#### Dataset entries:
************

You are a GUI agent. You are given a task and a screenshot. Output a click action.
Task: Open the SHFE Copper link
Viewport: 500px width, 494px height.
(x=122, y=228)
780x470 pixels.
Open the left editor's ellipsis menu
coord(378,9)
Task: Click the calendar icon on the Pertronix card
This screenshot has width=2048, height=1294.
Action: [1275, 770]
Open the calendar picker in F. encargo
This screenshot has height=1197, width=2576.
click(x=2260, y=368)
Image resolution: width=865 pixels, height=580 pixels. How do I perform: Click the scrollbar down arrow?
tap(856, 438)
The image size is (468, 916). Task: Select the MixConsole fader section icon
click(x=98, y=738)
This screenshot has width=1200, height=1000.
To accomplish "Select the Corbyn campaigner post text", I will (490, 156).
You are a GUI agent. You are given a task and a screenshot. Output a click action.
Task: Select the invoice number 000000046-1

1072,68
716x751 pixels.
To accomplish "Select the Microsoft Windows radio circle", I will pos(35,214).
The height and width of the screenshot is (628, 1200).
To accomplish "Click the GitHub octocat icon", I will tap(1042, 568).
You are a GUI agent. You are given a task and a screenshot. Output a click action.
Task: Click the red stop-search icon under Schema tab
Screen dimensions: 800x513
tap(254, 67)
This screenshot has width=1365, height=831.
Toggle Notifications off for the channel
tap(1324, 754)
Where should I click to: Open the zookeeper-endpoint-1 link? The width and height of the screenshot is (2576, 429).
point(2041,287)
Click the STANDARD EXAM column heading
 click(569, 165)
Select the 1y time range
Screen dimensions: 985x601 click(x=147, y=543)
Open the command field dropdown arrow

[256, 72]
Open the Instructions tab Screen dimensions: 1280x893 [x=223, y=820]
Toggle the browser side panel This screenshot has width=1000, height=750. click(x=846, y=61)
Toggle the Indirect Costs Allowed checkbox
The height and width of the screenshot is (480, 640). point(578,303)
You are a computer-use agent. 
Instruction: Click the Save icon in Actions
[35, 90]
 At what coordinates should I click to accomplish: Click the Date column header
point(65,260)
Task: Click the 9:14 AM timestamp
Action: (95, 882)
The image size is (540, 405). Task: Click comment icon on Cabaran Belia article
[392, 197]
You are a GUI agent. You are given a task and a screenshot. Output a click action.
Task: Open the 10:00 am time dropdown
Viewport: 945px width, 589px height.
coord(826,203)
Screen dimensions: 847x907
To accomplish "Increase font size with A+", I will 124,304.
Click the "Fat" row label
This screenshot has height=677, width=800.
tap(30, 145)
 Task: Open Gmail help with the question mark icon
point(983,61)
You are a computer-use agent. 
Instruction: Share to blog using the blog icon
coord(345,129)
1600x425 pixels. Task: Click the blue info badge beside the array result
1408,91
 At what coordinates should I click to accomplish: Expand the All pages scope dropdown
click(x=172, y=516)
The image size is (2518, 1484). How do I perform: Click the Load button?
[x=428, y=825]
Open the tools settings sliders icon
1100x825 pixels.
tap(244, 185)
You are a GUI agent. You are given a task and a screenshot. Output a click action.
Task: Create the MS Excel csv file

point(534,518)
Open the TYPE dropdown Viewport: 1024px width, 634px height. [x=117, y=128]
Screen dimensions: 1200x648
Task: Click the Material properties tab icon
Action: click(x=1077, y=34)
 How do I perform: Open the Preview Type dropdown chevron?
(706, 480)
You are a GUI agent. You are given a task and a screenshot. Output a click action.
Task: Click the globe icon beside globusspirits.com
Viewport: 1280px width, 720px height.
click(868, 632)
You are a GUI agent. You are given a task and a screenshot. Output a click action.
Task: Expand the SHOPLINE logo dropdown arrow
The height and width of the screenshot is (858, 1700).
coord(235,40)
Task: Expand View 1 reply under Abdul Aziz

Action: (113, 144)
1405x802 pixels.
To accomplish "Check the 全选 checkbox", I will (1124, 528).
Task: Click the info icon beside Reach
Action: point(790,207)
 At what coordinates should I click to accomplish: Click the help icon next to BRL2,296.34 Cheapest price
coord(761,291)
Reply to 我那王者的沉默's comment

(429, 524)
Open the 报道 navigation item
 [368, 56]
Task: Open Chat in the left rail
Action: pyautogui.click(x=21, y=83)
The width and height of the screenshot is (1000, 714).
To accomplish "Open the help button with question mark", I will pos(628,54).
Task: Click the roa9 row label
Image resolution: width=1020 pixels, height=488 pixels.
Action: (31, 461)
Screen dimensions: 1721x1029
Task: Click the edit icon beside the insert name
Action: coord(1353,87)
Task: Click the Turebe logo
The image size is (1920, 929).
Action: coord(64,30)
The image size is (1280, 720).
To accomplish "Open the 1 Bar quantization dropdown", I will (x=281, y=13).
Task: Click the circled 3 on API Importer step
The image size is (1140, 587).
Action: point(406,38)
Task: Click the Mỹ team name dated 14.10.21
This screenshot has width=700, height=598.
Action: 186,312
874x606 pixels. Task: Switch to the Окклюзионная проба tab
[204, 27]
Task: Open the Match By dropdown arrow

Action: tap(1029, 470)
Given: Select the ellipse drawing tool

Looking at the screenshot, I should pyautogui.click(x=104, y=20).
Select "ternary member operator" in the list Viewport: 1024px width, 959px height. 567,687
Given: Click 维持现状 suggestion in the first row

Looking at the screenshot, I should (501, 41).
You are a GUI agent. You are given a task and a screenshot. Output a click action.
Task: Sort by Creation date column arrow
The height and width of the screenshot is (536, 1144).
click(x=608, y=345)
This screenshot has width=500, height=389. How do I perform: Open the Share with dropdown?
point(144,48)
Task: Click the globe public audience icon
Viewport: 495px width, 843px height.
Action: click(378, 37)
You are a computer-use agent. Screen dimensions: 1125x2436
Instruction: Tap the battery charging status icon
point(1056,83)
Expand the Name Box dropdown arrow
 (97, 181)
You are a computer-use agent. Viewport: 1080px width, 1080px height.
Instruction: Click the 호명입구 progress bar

************

#### TASK STATEMENT:
Your reply should hold only the lines from the first line of the records through the one with "The height and width of the screenshot is (628, 1200).", reproduced word for word.

#### EXERCISE ANSWER:
You are a GUI agent. You are given a task and a screenshot. Output a click action.
Task: Open the SHFE Copper link
Viewport: 500px width, 494px height.
(x=122, y=228)
780x470 pixels.
Open the left editor's ellipsis menu
coord(378,9)
Task: Click the calendar icon on the Pertronix card
This screenshot has width=2048, height=1294.
Action: [1275, 770]
Open the calendar picker in F. encargo
This screenshot has height=1197, width=2576.
click(x=2260, y=368)
Image resolution: width=865 pixels, height=580 pixels. How do I perform: Click the scrollbar down arrow?
tap(856, 438)
The image size is (468, 916). Task: Select the MixConsole fader section icon
click(x=98, y=738)
This screenshot has width=1200, height=1000.
To accomplish "Select the Corbyn campaigner post text", I will (490, 156).
You are a GUI agent. You are given a task and a screenshot. Output a click action.
Task: Select the invoice number 000000046-1

1072,68
716x751 pixels.
To accomplish "Select the Microsoft Windows radio circle", I will pos(35,214).
The height and width of the screenshot is (628, 1200).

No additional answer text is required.